Initially, BioCrossroads (originally called the Central Indiana Life Sciences Initiative) was tasked to spur life sciences research, generate more investment dollars, and attract more talent to build on the remarkable base of leading life sciences companies and research institutions already residing in the state. BioCrossroads started as a Central Indiana-based initiative, but over the past decade has spread throughout the state making significant—and measurable—progress on the original goals.
A “success story” according to an industry report in 2011, BioCrossroads has raised more than one-quarter billion dollars in philanthropic grant funds and capital investments to start and support life sciences opportunities. BioCrossroads has also organized four venture capital and seed-stage investment funds, launched eight new enterprises like the Indiana Health Information Exchange, the Fairbanks Institute for Healthy Communities, and OrthoWorx to advance signature life sciences strengths, and partnered with state and local government to attract hundreds of new jobs to Indiana’s life sciences and healthcare-related fields.
The sector reaches every corner of the state and accounts for a $44 billion impact on Indiana’s economy with more than 50,000 jobs (and an indirect impact of another 105,000 jobs). Since 2002, Indiana has seen a 21 percent increase in life sciences employment and a growth in companies from 550 to more than 825. In 2010, more than $9.1 billion worth of life sciences products were exported from Indiana, accounting for nearly one-third of the State’s total exports.
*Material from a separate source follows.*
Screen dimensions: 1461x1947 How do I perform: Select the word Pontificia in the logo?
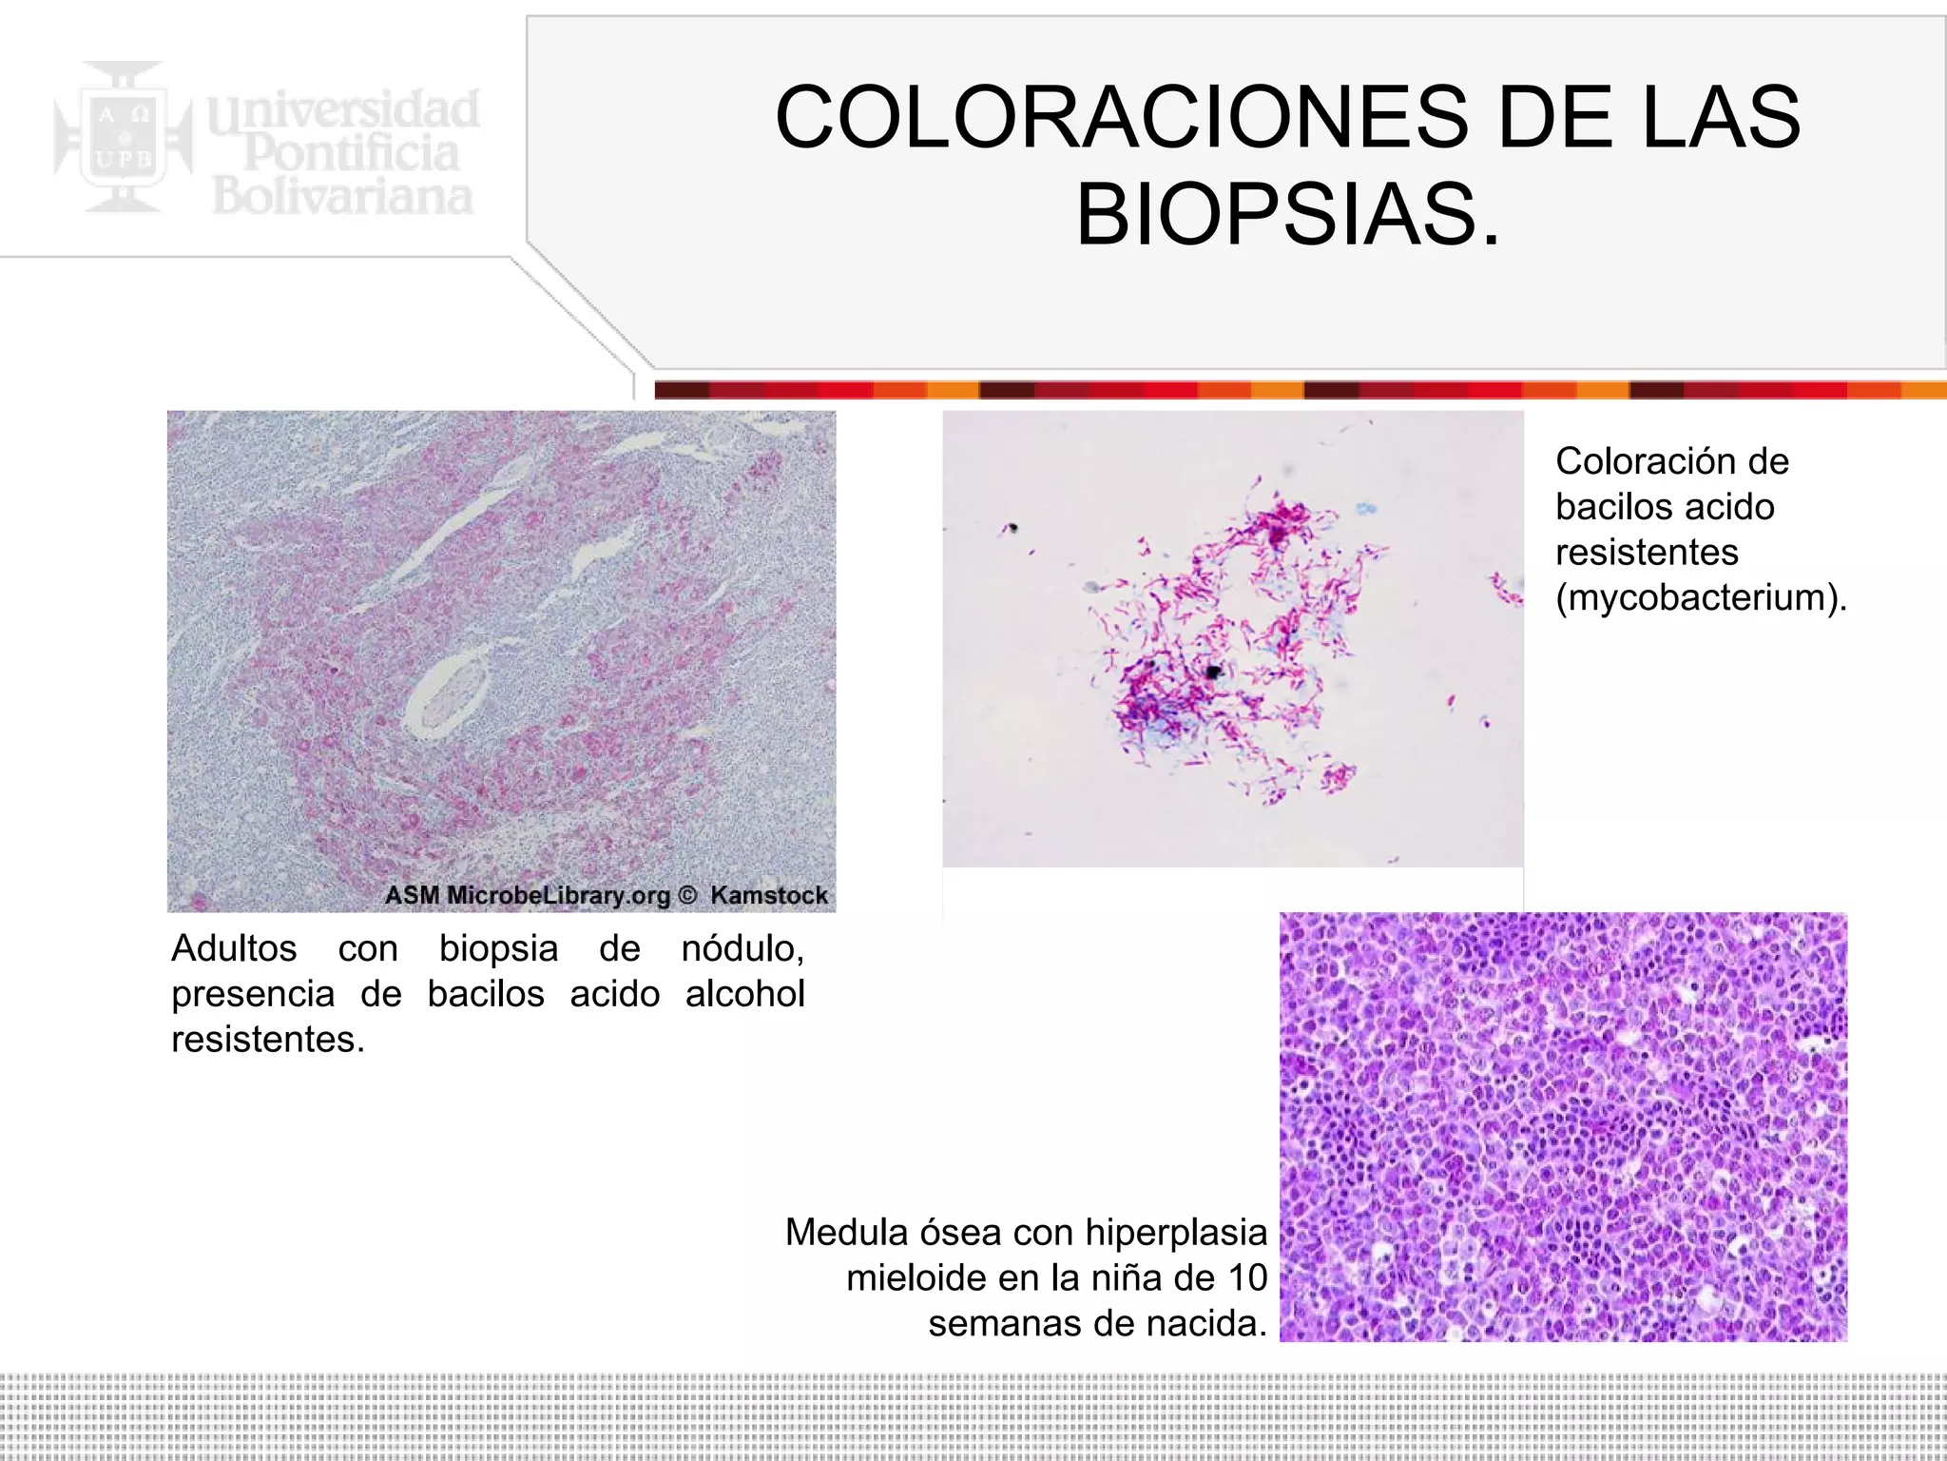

“As much as any organization, BioCrossroads has driven Indiana’s emergence as a life sciences leader over the last decade,” said Bart Peterson, senior vice president of corporate affairs at Lilly and mayor of Indianapolis in 2002 when BioCrossroads was created. “As a state, we already had amazing resources — from a nationally recognized medical school to global leaders in medical innovation and health care. BioCrossroads has facilitated stronger relationships among existing companies while enhancing the visibility of what our state offers — leading to nearly 300 life sciences startup companies over the last 10 years.”
Although the organization has made greater impact than originally envisioned, there is still much work to be done.
“The power of Indiana’s life sciences sector has been even stronger than we realized. We have even more energy and people to collaborate today than we did when we were first organized in 2002,” added D. Craig Brater, M.D., dean of Indiana University School of Medicine and chairman of the board of BioCrossroads. “The work from here gets harder and takes even more collaboration from key stakeholders in the community, but there are many more opportunities for growth and success in the sector, and BioCrossroads is poised to lead the way.”